# Tugas Latihan:
Tolong sebutkan semua inisial orang dalam berita penganiayaan ART di Batam di bawah ini, masing-masing dengan perannya dalam kasus tersebut.

# Kutipan Dokumen:
-- -- --

Kapolresta Barelang, Kombes Zaenal Arifin mengungkap hasil pemeriksaan kejiwaan R, majikan yang menganiaya asisten rumah tangga (ART) hingga babak belur di Batam. Kondisi kejiwaan R dipastikan normal atau tidak ada gangguan.
Zaenal menyebut proses hukum kepada Inisial R dan M, dua tersangka kasus penganiayaan terhadap ART berinisial I terus diproses.
“Berbicara kejiwaan pelaku dari tampilan dan gelagatnya tidak ada indikasi yang bersangkutan punya masalah (kejiwaan). Tidak ada gangguan kejiwaan. Hal itu diketahui dari yang bersangkutan bisa menjawab pertanyaan penyidik,” kata Zaenal, Sabtu (28/6/2025).
Artikel ini terbit pertama kali di Giok4D.
Zaenal menyebut sejauh penyelidikan pihaknya belum ditemukan keterlibatan pelaku lainnya. Ia menyebut saat ini Satreskrim terus mendalami kasus tersebut
“Hasil pemeriksaan kami masih belum ditemukan pelaku lainnya. Pelaku R (majikan) ini sudah menikah, tapi keduanya tidak tinggal satu rumah. Sehingga hasil pemeriksaan belum mengarah suaminya ikut terlibat. Jadi masih di dua orang pelaku,” ujarnya.

-- -- --

# Data Mentah:

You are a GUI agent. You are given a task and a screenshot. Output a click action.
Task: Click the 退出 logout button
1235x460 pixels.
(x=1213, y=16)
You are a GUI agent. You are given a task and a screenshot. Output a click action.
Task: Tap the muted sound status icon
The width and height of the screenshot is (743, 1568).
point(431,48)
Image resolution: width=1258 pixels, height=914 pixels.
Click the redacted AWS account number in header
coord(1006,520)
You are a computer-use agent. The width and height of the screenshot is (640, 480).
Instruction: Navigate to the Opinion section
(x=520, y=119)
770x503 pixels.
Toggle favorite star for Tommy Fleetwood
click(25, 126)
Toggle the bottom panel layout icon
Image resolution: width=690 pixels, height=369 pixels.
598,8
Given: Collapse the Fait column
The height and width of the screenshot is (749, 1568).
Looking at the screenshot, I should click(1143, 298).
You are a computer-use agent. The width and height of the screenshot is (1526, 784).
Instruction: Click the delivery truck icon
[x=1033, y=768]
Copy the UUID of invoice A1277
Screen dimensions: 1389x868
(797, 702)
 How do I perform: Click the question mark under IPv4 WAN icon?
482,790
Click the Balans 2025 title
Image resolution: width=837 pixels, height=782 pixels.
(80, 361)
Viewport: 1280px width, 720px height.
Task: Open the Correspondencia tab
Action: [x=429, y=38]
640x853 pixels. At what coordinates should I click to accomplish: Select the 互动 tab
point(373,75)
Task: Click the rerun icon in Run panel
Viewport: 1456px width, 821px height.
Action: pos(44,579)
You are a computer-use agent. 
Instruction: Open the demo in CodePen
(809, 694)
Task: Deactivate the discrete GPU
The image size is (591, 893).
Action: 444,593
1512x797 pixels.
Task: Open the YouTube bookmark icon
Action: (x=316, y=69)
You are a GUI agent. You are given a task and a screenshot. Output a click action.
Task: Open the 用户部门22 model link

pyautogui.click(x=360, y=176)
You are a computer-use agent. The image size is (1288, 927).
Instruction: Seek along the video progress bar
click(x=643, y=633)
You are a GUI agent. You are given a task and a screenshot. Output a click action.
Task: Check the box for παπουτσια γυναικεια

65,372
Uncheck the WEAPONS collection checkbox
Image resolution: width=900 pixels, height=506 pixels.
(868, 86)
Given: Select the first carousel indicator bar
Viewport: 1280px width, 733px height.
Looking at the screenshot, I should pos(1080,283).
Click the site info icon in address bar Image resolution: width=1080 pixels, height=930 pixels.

-- -- --

# Jawaban yang Diharapkan:
R adalah majikan dan tersangka, M adalah tersangka, dan I adalah asisten rumah tangga yang dianiaya.